Larga harmonia embalsamava os ares.
Era dos seres a harmonia imensa,
Vago concerto de saudade infinda!
“Sol – não me deixes”, diz a vaga extensa,
”Aura – não fujas”, diz a flor mais linda;
Era dos seres a harmonia imensa!
“Leva-me! Leva-me em teu seio amigo”
Dizia às nuvens o choroso orvalho,
“Rola que foges”, diz o ninho antigo,
“Leva-me ainda para um novo galho...”
“Leva-me! Leva-me em teu seio amigo.”
“Dá-me inda um beijo, antes que a noite venha!
“Inda um calor, antes que chegue o frio...”
E mais o musgo se conchega à penha
E mais às penha se conchega o rio...
“Dá-me inda um beijo, antes que a noite venha!”
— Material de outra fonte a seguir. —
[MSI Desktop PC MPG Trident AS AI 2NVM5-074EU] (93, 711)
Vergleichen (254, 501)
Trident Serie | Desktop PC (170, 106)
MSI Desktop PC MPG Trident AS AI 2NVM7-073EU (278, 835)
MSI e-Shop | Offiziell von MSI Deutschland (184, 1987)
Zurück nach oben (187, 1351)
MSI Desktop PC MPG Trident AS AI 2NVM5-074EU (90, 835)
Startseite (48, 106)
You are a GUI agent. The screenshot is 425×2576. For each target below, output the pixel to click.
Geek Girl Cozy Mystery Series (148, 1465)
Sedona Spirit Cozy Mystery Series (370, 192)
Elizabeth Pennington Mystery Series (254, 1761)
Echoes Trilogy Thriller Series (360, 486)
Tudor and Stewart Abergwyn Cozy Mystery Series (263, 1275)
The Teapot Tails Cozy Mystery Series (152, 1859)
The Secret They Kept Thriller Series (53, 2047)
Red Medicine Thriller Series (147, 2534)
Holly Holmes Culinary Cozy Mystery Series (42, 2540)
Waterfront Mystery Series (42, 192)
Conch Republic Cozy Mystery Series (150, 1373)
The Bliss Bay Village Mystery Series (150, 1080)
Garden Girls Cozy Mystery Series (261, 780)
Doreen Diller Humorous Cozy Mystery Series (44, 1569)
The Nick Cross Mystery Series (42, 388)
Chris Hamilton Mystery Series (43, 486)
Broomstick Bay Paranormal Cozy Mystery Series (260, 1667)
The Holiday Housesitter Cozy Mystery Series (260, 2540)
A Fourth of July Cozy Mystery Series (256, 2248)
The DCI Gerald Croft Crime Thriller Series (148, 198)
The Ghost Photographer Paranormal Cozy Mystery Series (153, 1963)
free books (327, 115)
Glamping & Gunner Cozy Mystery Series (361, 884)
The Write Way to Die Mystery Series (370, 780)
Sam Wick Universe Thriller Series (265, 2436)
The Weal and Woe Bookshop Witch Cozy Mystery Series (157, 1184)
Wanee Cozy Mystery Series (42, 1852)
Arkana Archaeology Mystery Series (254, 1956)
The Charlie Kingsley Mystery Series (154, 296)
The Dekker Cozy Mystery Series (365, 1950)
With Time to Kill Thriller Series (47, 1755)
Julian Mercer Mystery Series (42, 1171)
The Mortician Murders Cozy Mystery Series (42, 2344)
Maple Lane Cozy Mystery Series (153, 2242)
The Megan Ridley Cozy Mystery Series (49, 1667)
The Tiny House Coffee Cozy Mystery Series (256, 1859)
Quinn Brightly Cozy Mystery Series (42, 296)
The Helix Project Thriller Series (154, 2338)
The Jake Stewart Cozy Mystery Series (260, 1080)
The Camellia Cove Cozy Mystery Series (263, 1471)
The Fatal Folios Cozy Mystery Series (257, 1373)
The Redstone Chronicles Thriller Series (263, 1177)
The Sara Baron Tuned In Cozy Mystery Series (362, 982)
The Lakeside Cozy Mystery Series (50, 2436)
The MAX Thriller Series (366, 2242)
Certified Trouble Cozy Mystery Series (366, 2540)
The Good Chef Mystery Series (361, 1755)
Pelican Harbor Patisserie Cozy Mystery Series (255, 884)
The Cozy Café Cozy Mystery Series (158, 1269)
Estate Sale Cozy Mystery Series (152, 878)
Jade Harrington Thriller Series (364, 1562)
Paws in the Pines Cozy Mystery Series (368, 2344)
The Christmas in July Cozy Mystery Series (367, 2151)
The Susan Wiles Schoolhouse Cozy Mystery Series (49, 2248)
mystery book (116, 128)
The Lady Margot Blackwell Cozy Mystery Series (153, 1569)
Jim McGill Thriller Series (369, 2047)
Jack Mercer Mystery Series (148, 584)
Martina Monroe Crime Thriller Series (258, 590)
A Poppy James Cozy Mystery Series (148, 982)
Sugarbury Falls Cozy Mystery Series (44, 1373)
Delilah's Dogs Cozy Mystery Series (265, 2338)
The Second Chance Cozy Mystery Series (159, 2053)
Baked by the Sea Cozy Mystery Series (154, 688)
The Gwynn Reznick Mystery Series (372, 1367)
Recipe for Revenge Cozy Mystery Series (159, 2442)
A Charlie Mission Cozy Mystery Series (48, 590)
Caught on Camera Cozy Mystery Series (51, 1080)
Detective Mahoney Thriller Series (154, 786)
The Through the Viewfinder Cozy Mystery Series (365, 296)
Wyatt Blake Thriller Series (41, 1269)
E tu no entanto no jardim vagavas,
Rosa de amor, celestial Maria...
Ai! Como esquiva sobre o chão pisavas,
Ai! Como alegre a tua boca ria...
E tu no entanto no jardim vagavas.
Eras a estrela transformada em virgem!
Eras um anjo que se fez menina!
Tinhas das aves a celeste origem.
Tinhas da lua a palidez divina,
Eras a estrela transformada em virgem!
Flor! Tu chegaste de outra flor mais perto,
Que bela rosa! Que fragrância meiga!
Dir-se-ia um riso no jardim aberto,
Dir-se-ia um beijo que nasceu na veiga...
Flor! Tu chegaste de outra flor mais perto!...
E eu que escutava o conversar das flores,
Ouvi que a rosa murmurava ardente:
“Colhe-me, ó virgem, - não terei mais dores,"
“Guarda-me, ó bela, no teu seio quente...”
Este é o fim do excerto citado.